### TESTO SCELTO
------------------------------

La “riva di brutt”, d’aktra partem non faceva riferimento alle caratteristiche fisiche degli “indigeni”, ma piuttosto allo status sociale degli stessi, uno status proletario di pescatori e pescivendoli, scaricatori di porto e d’altri faticosi mestieri, contrapposti a quei fighetti azzimati che passeggiavano sulla riva di fronte, la “riva di bell”, dalle parti di Villa Olmo, che deve il suo nome a un vecchio albero che non c’è più e che ospitò, come molte altre case in tutta Italia, Giuseppe Garibaldi. Che ci si trovò bene, tanto da chiedere in sposa la figlia del padrone di casa, Giuseppina Raimondi: la sposò ma ripudiò il giorno stesso delle nozze, saputo dei tradimenti reiterati di lei, perfino alla vigilia del matrimonio.

------------------------------

### VOCI ELENCATE
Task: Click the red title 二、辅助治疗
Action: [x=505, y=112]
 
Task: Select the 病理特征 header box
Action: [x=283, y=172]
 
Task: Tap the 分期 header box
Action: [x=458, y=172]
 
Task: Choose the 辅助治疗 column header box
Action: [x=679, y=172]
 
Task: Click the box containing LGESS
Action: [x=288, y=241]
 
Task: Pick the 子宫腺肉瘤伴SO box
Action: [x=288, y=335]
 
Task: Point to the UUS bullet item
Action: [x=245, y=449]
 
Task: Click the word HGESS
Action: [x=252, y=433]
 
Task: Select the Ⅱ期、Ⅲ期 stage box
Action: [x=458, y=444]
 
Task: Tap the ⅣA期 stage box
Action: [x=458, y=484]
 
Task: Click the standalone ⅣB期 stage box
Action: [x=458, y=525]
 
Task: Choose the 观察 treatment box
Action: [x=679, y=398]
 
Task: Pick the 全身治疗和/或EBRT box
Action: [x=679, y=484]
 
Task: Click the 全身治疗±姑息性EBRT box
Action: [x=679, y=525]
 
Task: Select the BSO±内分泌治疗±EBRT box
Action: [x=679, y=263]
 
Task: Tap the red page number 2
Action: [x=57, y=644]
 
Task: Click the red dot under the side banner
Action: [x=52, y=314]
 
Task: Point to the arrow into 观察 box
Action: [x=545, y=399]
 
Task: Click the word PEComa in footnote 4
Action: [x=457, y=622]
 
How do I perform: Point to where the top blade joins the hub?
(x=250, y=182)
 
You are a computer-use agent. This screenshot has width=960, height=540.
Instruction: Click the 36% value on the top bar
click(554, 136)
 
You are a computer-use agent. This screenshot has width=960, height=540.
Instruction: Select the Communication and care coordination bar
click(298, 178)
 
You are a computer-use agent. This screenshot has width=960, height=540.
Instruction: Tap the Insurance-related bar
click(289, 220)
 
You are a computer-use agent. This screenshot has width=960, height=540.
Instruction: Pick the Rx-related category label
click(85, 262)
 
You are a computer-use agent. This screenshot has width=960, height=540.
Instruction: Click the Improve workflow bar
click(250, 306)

------------------------------

### CONSEGNA
Secondo il testo scelto, chi sposò Giuseppe Garibaldi? Per favore, rispondi con una sola frase.

### RISPOSTA
Garibaldi sposò Giuseppina Raimondi, la figlia del padrone di casa.